■ GOAL
Rewrite the records as a JSON list of strings, one string per line with blank lines omitted, starting at the line that contains "Click the two-way arrows sidebar icon" and stopping after the line that contains "The width and height of the screenshot is (1200, 580).".

[Pointing records for text and elements]
● ● ●

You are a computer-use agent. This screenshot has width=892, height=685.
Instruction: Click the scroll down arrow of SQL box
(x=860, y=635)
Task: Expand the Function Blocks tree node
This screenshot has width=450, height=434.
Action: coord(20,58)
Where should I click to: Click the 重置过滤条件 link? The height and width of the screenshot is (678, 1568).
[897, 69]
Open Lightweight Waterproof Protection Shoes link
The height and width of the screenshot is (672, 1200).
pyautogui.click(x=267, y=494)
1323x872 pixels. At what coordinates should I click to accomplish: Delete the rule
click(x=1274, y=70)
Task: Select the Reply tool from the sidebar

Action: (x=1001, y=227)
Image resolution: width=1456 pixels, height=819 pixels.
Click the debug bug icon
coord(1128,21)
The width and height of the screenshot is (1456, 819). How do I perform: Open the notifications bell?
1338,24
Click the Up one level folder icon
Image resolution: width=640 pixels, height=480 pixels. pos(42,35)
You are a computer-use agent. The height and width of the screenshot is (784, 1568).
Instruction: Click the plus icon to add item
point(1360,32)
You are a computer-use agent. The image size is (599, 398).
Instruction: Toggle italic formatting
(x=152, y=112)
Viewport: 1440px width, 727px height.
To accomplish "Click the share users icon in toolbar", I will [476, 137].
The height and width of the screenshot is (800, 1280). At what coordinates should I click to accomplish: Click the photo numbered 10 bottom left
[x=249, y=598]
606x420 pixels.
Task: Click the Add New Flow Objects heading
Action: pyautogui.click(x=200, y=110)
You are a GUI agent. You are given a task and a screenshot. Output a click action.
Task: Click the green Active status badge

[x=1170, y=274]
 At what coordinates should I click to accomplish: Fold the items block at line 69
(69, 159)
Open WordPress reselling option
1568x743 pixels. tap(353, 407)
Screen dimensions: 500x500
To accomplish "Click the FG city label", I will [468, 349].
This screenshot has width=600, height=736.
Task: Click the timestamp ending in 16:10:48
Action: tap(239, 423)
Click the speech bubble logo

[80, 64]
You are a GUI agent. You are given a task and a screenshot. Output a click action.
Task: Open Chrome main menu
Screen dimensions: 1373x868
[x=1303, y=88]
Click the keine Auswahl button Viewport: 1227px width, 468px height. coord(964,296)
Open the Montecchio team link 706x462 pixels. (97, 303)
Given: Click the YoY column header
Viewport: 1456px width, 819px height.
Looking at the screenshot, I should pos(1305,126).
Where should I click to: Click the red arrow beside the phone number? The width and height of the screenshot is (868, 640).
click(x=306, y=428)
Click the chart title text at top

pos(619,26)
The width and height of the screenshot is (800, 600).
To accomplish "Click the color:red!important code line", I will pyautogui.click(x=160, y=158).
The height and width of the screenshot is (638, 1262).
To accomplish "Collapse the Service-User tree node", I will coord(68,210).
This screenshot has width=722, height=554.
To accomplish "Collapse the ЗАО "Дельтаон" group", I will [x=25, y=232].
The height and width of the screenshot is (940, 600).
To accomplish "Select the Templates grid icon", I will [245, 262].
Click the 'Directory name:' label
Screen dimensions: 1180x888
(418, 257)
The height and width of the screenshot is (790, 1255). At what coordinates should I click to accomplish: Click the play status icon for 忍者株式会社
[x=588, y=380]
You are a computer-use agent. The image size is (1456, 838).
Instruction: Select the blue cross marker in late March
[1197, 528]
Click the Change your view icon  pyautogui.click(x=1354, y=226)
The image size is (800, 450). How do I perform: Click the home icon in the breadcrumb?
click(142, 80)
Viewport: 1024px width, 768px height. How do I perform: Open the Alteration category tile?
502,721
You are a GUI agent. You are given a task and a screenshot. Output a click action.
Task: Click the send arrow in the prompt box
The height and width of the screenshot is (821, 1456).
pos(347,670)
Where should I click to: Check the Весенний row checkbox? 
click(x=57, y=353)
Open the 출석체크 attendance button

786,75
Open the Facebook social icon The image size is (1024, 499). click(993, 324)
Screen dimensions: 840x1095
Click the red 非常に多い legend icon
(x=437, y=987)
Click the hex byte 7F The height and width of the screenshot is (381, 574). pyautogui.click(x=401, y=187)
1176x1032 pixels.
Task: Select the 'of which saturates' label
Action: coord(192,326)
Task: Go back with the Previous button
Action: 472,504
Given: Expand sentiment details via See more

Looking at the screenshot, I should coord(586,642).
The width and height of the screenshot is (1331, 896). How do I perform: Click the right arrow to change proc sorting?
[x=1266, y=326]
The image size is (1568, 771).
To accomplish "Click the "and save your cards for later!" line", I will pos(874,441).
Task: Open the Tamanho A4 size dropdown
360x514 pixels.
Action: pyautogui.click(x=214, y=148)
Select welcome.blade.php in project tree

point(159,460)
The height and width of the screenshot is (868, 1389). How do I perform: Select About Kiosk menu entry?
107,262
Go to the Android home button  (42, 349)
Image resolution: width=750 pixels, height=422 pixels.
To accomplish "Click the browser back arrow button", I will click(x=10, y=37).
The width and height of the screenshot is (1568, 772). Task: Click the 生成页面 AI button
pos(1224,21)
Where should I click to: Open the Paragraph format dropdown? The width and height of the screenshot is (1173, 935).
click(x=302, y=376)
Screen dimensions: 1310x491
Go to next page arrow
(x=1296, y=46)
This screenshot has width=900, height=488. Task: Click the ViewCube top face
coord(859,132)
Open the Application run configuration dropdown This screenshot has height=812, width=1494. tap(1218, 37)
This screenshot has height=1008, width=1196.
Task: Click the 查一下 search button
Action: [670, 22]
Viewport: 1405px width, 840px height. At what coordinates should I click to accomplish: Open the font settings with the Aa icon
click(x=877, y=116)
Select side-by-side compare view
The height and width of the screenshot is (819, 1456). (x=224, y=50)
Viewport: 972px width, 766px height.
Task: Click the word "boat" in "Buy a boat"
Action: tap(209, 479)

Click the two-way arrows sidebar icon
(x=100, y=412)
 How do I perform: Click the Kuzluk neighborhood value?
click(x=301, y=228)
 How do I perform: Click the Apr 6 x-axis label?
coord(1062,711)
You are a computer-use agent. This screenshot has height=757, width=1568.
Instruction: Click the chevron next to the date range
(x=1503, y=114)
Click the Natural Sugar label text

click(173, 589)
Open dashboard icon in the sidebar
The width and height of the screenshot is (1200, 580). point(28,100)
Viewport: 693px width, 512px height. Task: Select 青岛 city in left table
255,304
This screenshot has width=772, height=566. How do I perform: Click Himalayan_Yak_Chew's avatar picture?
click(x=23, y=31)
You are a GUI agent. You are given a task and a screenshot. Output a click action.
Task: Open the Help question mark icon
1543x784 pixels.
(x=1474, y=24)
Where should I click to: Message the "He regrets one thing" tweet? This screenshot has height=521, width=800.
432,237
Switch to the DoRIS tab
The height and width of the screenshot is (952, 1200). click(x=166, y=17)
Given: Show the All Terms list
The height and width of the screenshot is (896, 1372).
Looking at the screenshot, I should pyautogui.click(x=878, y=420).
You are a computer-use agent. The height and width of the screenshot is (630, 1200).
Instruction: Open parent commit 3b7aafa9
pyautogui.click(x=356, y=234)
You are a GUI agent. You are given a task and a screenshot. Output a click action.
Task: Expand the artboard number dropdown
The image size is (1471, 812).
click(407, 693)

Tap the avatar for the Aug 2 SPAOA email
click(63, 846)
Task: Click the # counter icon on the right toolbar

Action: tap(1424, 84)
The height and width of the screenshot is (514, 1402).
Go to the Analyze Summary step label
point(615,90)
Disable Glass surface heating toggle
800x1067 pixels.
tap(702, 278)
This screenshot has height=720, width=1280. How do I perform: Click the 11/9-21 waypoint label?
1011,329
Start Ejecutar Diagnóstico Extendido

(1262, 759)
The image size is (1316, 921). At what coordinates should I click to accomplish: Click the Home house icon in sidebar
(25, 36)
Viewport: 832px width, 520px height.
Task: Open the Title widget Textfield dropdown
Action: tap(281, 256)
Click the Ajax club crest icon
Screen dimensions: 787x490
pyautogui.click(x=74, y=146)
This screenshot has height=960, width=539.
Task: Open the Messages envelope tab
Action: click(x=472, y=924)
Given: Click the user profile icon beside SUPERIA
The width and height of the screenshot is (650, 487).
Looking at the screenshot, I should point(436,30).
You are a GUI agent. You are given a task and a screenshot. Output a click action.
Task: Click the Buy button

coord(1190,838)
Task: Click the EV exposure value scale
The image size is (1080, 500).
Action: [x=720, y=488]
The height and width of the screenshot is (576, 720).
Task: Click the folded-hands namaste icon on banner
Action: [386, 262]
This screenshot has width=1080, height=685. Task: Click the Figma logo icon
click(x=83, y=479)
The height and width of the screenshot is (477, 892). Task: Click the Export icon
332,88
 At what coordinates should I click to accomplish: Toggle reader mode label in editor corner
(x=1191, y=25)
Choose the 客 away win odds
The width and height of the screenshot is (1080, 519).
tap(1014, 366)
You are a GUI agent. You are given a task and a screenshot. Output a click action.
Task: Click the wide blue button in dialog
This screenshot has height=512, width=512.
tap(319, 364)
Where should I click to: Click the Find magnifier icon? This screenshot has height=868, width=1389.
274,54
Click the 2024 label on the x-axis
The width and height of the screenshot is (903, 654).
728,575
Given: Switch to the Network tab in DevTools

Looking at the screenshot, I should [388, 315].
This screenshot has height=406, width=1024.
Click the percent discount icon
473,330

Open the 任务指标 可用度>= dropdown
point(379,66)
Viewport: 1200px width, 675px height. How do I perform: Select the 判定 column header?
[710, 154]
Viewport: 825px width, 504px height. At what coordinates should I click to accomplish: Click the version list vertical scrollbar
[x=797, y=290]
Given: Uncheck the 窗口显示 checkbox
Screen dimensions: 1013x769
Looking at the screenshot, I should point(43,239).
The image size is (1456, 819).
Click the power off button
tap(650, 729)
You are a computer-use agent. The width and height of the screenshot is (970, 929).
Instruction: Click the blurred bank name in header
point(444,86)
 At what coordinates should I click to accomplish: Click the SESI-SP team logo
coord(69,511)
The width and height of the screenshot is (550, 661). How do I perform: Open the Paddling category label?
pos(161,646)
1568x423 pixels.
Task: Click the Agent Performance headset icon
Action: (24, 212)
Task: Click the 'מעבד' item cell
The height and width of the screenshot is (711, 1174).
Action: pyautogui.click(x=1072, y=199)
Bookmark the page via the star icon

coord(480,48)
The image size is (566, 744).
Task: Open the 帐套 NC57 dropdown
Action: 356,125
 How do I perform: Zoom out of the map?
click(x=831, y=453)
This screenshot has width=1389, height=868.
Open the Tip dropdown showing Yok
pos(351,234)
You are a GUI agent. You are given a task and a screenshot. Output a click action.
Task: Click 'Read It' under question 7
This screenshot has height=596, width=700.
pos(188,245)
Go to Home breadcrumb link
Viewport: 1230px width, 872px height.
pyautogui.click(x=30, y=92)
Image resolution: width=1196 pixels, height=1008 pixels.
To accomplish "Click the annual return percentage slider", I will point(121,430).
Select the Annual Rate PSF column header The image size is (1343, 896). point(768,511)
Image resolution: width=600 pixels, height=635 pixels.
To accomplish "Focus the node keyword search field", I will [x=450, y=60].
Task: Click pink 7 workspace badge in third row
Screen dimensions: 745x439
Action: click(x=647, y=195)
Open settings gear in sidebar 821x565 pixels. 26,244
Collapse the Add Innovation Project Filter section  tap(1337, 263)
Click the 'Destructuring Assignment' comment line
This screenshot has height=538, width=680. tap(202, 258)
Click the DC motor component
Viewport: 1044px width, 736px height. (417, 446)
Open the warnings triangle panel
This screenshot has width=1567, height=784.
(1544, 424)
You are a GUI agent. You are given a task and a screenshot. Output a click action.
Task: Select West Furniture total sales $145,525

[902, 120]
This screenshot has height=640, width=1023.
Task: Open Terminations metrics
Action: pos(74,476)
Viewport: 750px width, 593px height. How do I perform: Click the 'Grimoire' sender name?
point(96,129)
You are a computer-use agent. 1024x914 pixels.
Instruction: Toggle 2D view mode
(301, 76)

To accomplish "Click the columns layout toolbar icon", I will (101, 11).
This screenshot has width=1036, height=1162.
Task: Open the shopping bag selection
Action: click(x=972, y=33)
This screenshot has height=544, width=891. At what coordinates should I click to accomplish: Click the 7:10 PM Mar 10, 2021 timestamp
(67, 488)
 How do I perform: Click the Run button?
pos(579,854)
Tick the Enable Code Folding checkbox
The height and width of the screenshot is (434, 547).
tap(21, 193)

● ● ●

■ ANSWER
[
  "Click the two-way arrows sidebar icon",
  "(x=100, y=412)",
  " How do I perform: Click the Kuzluk neighborhood value?",
  "click(x=301, y=228)",
  " How do I perform: Click the Apr 6 x-axis label?",
  "coord(1062,711)",
  "You are a computer-use agent. This screenshot has height=757, width=1568.",
  "Instruction: Click the chevron next to the date range",
  "(x=1503, y=114)",
  "Click the Natural Sugar label text",
  "click(173, 589)",
  "Open dashboard icon in the sidebar",
  "The width and height of the screenshot is (1200, 580). point(28,100)"
]